[Stored data entries]

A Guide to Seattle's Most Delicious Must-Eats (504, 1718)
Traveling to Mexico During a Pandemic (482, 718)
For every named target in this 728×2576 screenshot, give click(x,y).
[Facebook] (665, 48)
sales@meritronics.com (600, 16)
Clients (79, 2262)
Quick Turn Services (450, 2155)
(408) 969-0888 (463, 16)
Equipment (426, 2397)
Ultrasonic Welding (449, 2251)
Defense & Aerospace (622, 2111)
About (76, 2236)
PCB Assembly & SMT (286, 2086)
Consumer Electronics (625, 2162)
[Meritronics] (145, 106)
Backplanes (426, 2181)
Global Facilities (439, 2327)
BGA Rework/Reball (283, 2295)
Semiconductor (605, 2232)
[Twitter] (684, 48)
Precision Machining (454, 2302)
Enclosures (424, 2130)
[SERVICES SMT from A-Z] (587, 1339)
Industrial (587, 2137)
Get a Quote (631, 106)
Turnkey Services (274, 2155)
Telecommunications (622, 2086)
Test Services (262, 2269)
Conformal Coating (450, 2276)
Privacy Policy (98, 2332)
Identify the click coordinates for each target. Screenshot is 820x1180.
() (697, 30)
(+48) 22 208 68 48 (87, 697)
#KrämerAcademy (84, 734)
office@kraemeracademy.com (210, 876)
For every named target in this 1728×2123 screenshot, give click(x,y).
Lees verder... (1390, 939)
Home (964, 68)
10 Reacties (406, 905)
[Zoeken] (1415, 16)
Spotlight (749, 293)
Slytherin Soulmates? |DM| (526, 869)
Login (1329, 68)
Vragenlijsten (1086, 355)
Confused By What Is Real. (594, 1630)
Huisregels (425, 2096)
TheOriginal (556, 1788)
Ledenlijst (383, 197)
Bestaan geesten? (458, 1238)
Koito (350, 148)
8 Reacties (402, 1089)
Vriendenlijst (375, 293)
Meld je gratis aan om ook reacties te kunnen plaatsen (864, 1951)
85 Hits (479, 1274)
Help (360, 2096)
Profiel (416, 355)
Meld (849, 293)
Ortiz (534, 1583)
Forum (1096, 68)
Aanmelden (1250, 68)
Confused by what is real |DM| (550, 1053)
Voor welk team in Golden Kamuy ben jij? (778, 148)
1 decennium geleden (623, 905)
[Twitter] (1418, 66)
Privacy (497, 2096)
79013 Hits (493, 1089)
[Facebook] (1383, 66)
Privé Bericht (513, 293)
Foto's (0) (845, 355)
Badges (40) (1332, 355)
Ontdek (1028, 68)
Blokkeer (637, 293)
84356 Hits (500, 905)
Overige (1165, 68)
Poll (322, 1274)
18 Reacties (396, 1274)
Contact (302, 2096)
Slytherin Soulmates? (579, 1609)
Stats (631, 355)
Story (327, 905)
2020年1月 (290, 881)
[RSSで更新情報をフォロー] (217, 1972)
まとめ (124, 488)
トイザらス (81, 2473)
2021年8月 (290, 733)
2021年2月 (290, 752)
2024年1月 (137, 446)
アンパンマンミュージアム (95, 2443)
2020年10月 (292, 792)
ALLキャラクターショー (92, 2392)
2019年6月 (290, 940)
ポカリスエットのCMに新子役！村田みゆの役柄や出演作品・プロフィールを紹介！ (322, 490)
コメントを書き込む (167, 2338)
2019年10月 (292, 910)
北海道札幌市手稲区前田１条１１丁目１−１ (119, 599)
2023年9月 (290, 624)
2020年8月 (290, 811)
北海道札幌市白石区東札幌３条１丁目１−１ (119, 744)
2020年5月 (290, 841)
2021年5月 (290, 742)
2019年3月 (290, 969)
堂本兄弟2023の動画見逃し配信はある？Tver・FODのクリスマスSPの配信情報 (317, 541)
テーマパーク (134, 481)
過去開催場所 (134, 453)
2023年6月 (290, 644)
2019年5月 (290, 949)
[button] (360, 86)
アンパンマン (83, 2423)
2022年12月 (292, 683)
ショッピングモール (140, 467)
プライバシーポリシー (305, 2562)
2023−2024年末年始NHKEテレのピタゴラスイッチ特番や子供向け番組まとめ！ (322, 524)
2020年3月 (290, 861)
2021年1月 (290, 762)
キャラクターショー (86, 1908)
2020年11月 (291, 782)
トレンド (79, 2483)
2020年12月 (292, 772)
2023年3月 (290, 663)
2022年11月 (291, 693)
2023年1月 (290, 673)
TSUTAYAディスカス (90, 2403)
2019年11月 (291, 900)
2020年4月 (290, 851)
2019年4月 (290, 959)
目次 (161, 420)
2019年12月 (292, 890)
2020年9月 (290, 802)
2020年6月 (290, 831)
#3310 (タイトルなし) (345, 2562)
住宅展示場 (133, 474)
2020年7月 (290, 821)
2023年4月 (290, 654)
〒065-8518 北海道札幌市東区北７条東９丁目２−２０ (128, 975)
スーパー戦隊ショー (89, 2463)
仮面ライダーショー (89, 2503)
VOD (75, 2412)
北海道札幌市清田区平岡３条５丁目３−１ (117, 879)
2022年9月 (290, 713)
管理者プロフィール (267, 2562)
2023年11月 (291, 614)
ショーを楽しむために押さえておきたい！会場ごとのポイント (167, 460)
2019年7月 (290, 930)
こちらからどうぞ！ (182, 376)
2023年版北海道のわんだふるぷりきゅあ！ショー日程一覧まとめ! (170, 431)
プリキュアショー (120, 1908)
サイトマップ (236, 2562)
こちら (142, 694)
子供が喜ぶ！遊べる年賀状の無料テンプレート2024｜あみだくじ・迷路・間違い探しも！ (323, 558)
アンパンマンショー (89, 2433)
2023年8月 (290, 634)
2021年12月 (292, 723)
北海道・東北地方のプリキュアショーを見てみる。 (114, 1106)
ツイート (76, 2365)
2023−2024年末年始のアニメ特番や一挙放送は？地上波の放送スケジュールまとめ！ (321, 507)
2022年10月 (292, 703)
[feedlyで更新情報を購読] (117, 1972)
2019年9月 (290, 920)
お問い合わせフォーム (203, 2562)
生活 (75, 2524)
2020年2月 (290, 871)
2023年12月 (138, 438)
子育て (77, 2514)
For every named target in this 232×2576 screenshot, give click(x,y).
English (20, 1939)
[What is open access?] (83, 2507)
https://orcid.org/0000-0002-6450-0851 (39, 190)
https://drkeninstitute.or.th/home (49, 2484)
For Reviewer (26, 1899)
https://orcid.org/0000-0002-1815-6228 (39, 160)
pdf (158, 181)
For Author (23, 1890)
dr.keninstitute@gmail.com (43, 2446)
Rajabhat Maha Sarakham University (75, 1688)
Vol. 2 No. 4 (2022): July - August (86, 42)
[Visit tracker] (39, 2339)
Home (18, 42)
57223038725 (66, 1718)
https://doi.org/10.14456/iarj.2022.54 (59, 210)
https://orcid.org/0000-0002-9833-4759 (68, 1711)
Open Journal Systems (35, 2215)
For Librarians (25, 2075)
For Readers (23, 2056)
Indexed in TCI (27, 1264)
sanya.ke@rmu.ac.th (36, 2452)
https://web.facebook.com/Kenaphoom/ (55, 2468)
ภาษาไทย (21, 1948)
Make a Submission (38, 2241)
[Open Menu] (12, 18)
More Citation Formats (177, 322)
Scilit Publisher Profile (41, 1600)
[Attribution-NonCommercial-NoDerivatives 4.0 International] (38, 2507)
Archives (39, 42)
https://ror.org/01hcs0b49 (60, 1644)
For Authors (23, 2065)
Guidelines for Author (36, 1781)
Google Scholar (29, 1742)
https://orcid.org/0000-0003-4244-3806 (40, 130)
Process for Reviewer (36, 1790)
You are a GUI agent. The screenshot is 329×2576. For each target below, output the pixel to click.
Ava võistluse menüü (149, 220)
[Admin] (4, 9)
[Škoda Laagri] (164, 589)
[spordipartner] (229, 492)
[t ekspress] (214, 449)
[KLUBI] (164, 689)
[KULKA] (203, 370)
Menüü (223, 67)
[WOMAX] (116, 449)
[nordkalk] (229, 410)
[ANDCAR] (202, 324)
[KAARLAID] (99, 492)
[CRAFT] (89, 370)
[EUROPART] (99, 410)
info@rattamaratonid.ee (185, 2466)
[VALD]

Task to complete: Please transcribe exactly the line containing "https://web.facebook.com/Kenaphoom/ (55, 2468)" and every line after it through the end of the records, and nothing else.

Exercise response:
https://web.facebook.com/Kenaphoom/ (55, 2468)
ภาษาไทย (21, 1948)
Make a Submission (38, 2241)
[Open Menu] (12, 18)
More Citation Formats (177, 322)
Scilit Publisher Profile (41, 1600)
[Attribution-NonCommercial-NoDerivatives 4.0 International] (38, 2507)
Archives (39, 42)
https://ror.org/01hcs0b49 (60, 1644)
For Authors (23, 2065)
Guidelines for Author (36, 1781)
Google Scholar (29, 1742)
https://orcid.org/0000-0003-4244-3806 (40, 130)
Process for Reviewer (36, 1790)
You are a GUI agent. The screenshot is 329×2576. For each target below, output the pixel to click.
Ava võistluse menüü (149, 220)
[Admin] (4, 9)
[Škoda Laagri] (164, 589)
[spordipartner] (229, 492)
[t ekspress] (214, 449)
[KLUBI] (164, 689)
[KULKA] (203, 370)
Menüü (223, 67)
[WOMAX] (116, 449)
[nordkalk] (229, 410)
[ANDCAR] (202, 324)
[KAARLAID] (99, 492)
[CRAFT] (89, 370)
[EUROPART] (99, 410)
info@rattamaratonid.ee (185, 2466)
[VALD]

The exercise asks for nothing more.